Insieme all’Anello del Pescatore e all’imposizione del Triregno (Tiara), quest’ultima ormai
in disuso, rappresenta uno dei segni evidenti, esclusivi ed emblematici della sovranità
pontificia pro-tempore. Peso reale: minimo, ma nell’identificazione dell’Agnello con la
Chiesa, il fardello sulle spalle di Sua Santità assume un carico specifico alquanto
rilevante. Significativo e presago di un Calvario responsabile e impervio, il fatto che
Benedetto XVI abbia voluto deporre il suo pallio, proprio quello ricevuto in occasione
della proclamazione al Sommo Soglio, come una sorta di ex-voto sulla teca con le spoglie
di Papa Celestino V, a L’Aquila. Quasi come a voler chiedere già allora forza, conforto e
ispirazione, indispensabili per la sua impegnativa missione, al protagonista del
celeberrimo gran rifiuto di dantesca memoria.

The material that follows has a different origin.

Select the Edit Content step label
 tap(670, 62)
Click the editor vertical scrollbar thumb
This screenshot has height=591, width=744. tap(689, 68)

Ma un’altra lettura del gesto, quella che incrocia l’affidamento simbolico dell’Agnello alle
grazie del futuro Santo, lo stesso capace di dichiarare umilmente i propri limiti e di
preferire il ritrovarsi nell’eremo allo smarrimento di un pontificato nella bufera, riporta
alla mente un Benedetto XVI rapito dall’enigmatica drammaticità del bassorilievo
dell’ambone della Cattedrale di Troia, nella Duania, in provincia di Foggia.
Il bassorilievo, risalente al 1158, era già stato oggetto e copertina di un’erudita
pubblicazione dell’allora cardinale Joseph Ratzinger, “Wesen und Auftrag der Theologie”
(Natura e Compito della Teologia ) – Johannes 1993.
A riguardarlo, oggi ancora, impressiona come sintetizzi, con rara forza espressiva, lo
stato d’animo di un mortificato Benedetto XVI. Amareggiato dalle divisioni della Curia
romana, nonché dalla disinvoltura di critiche approssimate e precipitose, che da quei
corridoi non hanno esitato ad investire lo stesso trono del successore di Pietro.
“Purtroppo ancora oggi nella Chiesa c’è il mordersi e il divorarsi a vicenda, come
espressione di una libertà male intesa”, aveva a suo tempo ammonito il Papa. Facendo
sue le parole di Paolo, in preda allo sconforto, in una drammatica lettera ai vescovi
Il bassorilievo nella Basilica romanica pugliese mostra tre animali, che l’artista scolpì
come riflesso delle condizioni della Chiesa ai suoi tempi. Un agnello sopraffatto dalla
potenza divoratrice di un leone e un cane da pastore, che col suo morso coraggioso
distoglie a sua volta la belva dalla presa sull’inerme. Non è potente quanto il leone e
potrebbe esserne la prossima vittima, ma entra con decisione nel conflitto e cambia la
piega degli eventi. Il Papa, che naturalmente si identifica nella sua Chiesa, o meglio nella
Chiesa della fede (l’Agnello attaccato dal leone feroce, che lo tiene tra i suoi denti e ne ha
già divorato una parte del fianco), si direbbe che si senta la vittima indifesa.
“Tempo addietro – racconta il cardinale Ratzinger – uno studioso amico mi aveva
descritto la scultura, che per lui raffigurava un’allegoria della teologia, che è una vera e
propria ‘laus theologiae’, una esaltazione della teologia nella Chiesa e per la Chiesa.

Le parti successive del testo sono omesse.